### FRAGMENTO EXTRAÍDO
La empresa Saudi Aramco habría comunicado a al menos dos clientes de refinerías de petróleo en Europa que no se les asignará crudo el próximo mes tras el ataque contra el oleoducto clave del reino hacia el Mar Rojo.

Así lo dieron a conocer fuentes cercanas a la agencia Bloomberg que indicaron que los clientes europeos suelen recibir crudo saudita mediante contratos a plazo fijo, lo que garantiza un suministro constante cada mes.

Las fuentes, que prefirieron permanecer en el anonimato dado que la información no es pública, indicaron que estas entregas no se realizarán el próximo mes. La decisión afecta a todos los compradores europeos.

Las refinerías europeas suelen extraer el crudo saudita del puerto egipcio de Sidi Kerir, en el Mediterráneo, que está conectado con el Mar Rojo mediante un oleoducto.

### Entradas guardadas
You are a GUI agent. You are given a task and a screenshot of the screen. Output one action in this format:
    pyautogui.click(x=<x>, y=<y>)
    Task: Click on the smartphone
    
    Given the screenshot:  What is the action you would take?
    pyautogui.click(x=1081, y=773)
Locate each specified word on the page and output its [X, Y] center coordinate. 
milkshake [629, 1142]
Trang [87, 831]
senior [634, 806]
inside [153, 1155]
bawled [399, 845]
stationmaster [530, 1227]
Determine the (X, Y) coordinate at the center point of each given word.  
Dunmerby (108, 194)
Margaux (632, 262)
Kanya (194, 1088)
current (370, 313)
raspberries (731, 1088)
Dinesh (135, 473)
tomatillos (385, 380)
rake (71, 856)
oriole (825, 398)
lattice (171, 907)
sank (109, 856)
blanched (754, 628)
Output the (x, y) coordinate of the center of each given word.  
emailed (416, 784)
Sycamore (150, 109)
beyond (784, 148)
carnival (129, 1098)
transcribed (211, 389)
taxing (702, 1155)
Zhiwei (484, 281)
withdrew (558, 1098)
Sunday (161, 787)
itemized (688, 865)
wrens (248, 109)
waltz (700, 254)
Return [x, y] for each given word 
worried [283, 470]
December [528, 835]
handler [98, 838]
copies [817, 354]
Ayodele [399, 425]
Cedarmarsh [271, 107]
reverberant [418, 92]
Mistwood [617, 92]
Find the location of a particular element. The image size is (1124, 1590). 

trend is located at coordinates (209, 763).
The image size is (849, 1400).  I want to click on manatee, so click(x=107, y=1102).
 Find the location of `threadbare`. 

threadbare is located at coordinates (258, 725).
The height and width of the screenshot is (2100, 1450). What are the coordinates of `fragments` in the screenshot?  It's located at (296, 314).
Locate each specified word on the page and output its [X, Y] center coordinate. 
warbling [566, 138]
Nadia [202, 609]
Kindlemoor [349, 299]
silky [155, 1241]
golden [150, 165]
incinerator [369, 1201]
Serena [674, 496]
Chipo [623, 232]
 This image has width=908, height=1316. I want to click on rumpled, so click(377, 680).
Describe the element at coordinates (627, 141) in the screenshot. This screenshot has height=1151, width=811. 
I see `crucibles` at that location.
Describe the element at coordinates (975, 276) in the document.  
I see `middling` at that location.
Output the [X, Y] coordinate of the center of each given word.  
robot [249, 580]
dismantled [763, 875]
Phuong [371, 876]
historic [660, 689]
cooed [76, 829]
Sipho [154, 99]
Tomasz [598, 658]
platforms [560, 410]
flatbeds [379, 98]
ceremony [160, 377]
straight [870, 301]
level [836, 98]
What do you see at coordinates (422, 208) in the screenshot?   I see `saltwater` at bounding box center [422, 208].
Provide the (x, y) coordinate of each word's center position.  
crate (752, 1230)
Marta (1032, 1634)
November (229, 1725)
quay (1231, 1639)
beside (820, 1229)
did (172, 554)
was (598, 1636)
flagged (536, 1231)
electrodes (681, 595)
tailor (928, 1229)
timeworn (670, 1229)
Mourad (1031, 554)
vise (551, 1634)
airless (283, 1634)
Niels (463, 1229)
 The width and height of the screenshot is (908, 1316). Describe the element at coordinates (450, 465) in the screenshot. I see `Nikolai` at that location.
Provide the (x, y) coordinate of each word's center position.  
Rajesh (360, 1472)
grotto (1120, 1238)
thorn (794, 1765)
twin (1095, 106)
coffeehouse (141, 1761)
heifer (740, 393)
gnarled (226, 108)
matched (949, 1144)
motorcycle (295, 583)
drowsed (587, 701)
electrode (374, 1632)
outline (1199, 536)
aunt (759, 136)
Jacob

### TAREA PENDIENTE A
Copia el texto sobre Saudi Aramco empezando en "La empresa Saudi" y terminando en "mediante un oleoducto.", y renombra "Bloomberg" como "Reuters".
### TAREA PENDIENTE B
Traduce al inglés esta oración del fragmento extraído: «La decisión afecta a todos los compradores europeos.»

### RESPUESTA ESPERADA A
La empresa Saudi Aramco habría comunicado a al menos dos clientes de refinerías de petróleo en Europa que no se les asignará crudo el próximo mes tras el ataque contra el oleoducto clave del reino hacia el Mar Rojo.

Así lo dieron a conocer fuentes cercanas a la agencia Reuters que indicaron que los clientes europeos suelen recibir crudo saudita mediante contratos a plazo fijo, lo que garantiza un suministro constante cada mes.

Las fuentes, que prefirieron permanecer en el anonimato dado que la información no es pública, indicaron que estas entregas no se realizarán el próximo mes. La decisión afecta a todos los compradores europeos.

Las refinerías europeas suelen extraer el crudo saudita del puerto egipcio de Sidi Kerir, en el Mediterráneo, que está conectado con el Mar Rojo mediante un oleoducto.

### RESPUESTA ESPERADA B
The decision affects all European buyers.